Text extract:
--*--
1. Russian warships sailed toward the Black Sea yesterday, stoking alarm among U.S. and European security officials who warned that the final capabilities for a large-scale assault on Ukraine appeared to be falling into place. On a day of frantic shuttle diplomacy by French President Emmanuel Macron, who hopped among capitals trying to avert a conflict, Russian officials gave little sign that the French leader’s initiatives had changed their calculations. Instead, U.S. and European officials said they were eyeing the next 12 days with increasing concern, fearing that Russian military exercises scheduled to start Thursday could provide cover for a sudden strike against Ukraine and that the Feb. 20 conclusion of the Olympic Games in Beijing clears away a potential diplomatic barrier for Russian President Vladimir Putin, who may fear upstaging Chinese President Xi Jinping. (Source: washingtonpost.com)
--*--
Given data:
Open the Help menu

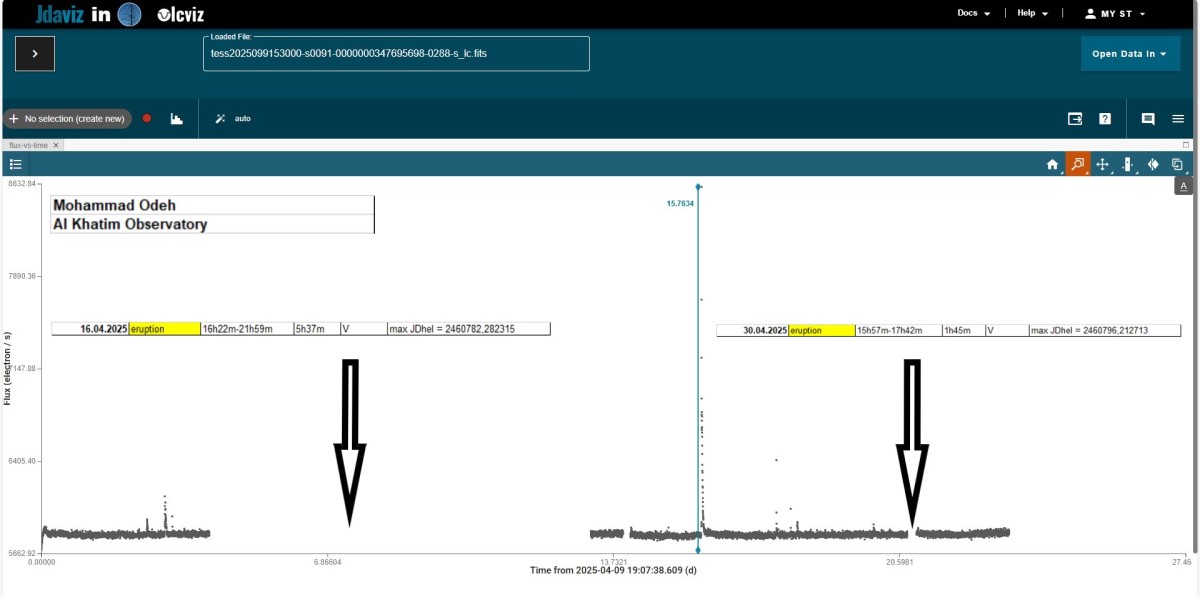1032,14
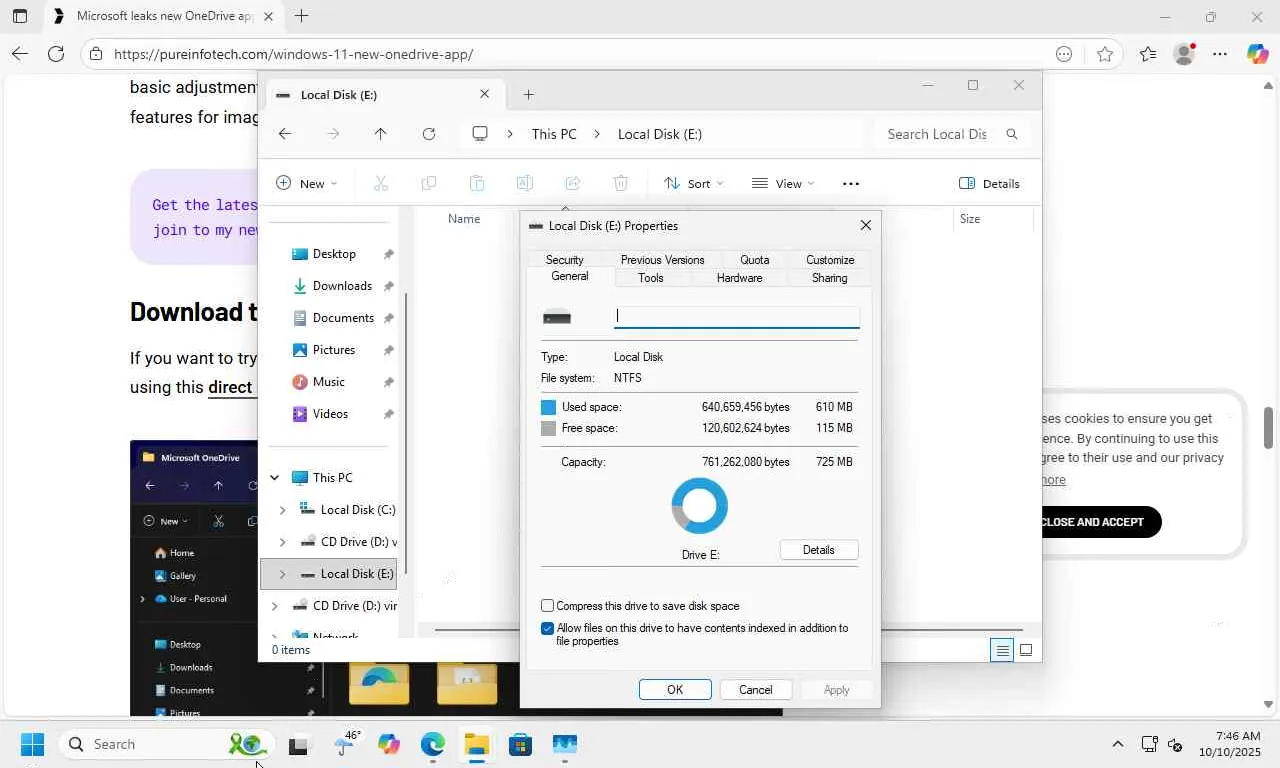Open See more ellipsis in Explorer toolbar
The height and width of the screenshot is (768, 1280).
point(851,183)
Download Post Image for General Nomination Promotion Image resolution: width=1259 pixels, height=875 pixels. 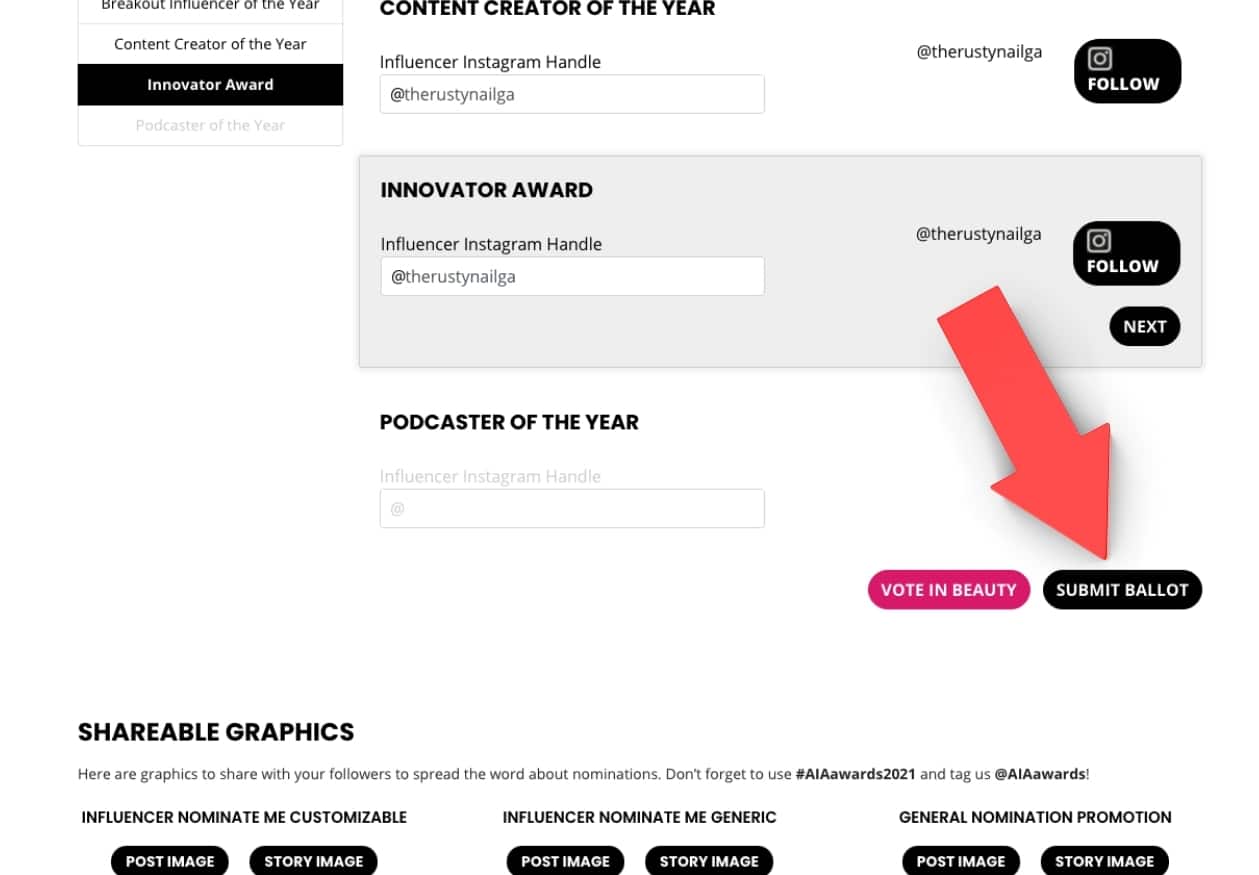click(961, 861)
--*--
Tasks to complete:
A. According to the news passage about Russia and Ukraine, which leader spent the day traveling among capitals in an effort to avert a conflict?
B. Extend the news passage about Russia and Ukraine, starting after its final sentence.
The items are separate material and have no connection to the news passage about Russia and Ukraine.

Answers to the tasks:
A. French President Emmanuel Macron.

B.
2. As those warships sail toward the Black Sea and the Kremlin positions large numbers of troops and weapons for exercises in Moscow-friendly Belarus, Ukrainian troops are preparing for military drills of their own — using unmanned aircraft and antitank missiles supplied by Kyiv’s Western partners. The rival military exercises, starting Thursday, follow diplomatic activity on both sides of the Atlantic that some analysts fear is being used by Russian President Vladimir Putin as a delaying tactic while he gets his forces into position for a renewed invasion of Ukraine. It remains unclear whether the two days of whirlwind diplomacy — involving leaders from France, Germany, Poland, Russia, Ukraine and the United States — yielded any firm commitment to de-escalation. The Kremlin wants NATO to promise it will never let Ukraine join the military alliance, and has called for the bloc to cease military activity in Eastern Europe. NATO diplomats, speaking on the condition of anonymity to talk frankly about internal strategic discussions, said they worried Putin’s demands were so expansive that there was little or no room for a compromise that all sides would find acceptable. (Source: washingtonpost.com)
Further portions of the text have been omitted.